= Required action =
The reply to the records below should contain exactly the lines from the line with "The height and width of the screenshot is (859, 852)." through the line with "Collapse the Bindings section triangle", and nothing besides.

Collected data
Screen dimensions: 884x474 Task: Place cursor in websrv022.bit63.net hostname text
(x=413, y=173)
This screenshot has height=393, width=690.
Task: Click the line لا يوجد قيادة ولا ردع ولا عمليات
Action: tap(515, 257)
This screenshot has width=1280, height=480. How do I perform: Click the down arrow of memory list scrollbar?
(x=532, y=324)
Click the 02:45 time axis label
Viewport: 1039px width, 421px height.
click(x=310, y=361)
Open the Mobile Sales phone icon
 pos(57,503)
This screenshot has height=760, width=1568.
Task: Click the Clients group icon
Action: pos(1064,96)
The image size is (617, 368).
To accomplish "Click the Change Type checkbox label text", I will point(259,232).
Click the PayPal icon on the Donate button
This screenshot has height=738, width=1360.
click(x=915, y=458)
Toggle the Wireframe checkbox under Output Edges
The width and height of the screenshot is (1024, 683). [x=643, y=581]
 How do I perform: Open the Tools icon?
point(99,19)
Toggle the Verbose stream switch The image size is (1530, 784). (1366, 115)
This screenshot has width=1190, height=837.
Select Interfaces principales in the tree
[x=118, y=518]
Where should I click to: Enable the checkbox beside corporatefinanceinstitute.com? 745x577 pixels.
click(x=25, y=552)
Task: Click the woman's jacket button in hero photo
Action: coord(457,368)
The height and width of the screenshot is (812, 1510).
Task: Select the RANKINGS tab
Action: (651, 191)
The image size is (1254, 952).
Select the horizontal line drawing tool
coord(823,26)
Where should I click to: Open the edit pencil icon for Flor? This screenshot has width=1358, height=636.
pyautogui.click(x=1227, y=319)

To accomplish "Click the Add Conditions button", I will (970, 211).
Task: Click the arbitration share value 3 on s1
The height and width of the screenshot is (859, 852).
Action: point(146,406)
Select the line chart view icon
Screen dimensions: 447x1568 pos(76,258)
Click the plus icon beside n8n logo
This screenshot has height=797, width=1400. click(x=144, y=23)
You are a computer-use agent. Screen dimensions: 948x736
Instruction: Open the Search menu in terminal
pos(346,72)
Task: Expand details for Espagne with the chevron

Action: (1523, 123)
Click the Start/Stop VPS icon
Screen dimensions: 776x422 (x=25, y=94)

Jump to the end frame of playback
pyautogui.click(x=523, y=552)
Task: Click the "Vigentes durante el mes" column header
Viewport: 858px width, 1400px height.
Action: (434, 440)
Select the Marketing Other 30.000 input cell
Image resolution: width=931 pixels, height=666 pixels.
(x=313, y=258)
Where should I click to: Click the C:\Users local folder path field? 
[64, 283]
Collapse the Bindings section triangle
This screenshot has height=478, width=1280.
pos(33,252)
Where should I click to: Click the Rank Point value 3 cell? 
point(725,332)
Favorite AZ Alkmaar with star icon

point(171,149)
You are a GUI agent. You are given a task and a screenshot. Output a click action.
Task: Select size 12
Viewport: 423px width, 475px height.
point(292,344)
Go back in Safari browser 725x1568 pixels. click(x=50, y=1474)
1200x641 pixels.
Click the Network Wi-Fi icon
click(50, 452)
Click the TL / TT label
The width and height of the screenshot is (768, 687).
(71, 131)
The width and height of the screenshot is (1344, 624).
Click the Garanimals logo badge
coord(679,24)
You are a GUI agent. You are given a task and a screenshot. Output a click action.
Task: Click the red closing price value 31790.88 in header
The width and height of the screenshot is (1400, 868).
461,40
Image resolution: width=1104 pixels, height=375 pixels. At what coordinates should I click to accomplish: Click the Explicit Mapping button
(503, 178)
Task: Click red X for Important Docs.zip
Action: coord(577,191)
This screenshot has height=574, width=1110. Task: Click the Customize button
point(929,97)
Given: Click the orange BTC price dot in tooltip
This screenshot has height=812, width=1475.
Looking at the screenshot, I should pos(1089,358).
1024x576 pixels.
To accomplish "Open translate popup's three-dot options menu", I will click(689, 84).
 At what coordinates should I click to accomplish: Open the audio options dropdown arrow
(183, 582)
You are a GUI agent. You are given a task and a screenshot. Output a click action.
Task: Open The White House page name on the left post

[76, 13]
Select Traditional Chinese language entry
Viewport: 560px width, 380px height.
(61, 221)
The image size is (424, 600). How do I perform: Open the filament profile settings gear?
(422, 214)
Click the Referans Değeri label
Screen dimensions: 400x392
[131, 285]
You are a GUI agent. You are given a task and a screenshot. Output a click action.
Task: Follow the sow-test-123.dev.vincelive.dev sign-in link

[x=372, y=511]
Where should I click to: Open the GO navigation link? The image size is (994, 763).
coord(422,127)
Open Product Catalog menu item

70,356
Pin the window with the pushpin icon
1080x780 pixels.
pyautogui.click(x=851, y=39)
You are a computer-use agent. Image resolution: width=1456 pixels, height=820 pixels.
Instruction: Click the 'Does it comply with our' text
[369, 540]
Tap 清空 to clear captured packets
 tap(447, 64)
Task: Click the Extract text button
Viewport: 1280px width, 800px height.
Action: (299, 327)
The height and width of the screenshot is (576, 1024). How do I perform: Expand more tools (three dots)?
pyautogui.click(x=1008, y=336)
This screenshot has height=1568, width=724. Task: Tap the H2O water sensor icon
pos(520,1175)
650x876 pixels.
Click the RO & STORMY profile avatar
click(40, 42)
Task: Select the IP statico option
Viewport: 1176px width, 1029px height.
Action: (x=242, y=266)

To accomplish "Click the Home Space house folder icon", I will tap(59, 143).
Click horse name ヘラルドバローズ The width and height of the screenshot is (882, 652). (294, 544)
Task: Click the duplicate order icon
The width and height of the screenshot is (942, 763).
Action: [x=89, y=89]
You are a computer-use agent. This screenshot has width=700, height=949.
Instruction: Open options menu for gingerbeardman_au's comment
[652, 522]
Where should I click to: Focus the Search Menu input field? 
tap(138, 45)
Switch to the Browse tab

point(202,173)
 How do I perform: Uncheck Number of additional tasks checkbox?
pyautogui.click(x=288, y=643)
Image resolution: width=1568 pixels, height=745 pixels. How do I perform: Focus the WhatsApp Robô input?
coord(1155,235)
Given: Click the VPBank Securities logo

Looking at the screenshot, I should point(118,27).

= Task answer =
The height and width of the screenshot is (859, 852).
Action: point(146,406)
Select the line chart view icon
Screen dimensions: 447x1568 pos(76,258)
Click the plus icon beside n8n logo
This screenshot has height=797, width=1400. click(x=144, y=23)
You are a computer-use agent. Screen dimensions: 948x736
Instruction: Open the Search menu in terminal
pos(346,72)
Task: Expand details for Espagne with the chevron

Action: (1523, 123)
Click the Start/Stop VPS icon
Screen dimensions: 776x422 (x=25, y=94)

Jump to the end frame of playback
pyautogui.click(x=523, y=552)
Task: Click the "Vigentes durante el mes" column header
Viewport: 858px width, 1400px height.
Action: (434, 440)
Select the Marketing Other 30.000 input cell
Image resolution: width=931 pixels, height=666 pixels.
(x=313, y=258)
Where should I click to: Click the C:\Users local folder path field? 
[64, 283]
Collapse the Bindings section triangle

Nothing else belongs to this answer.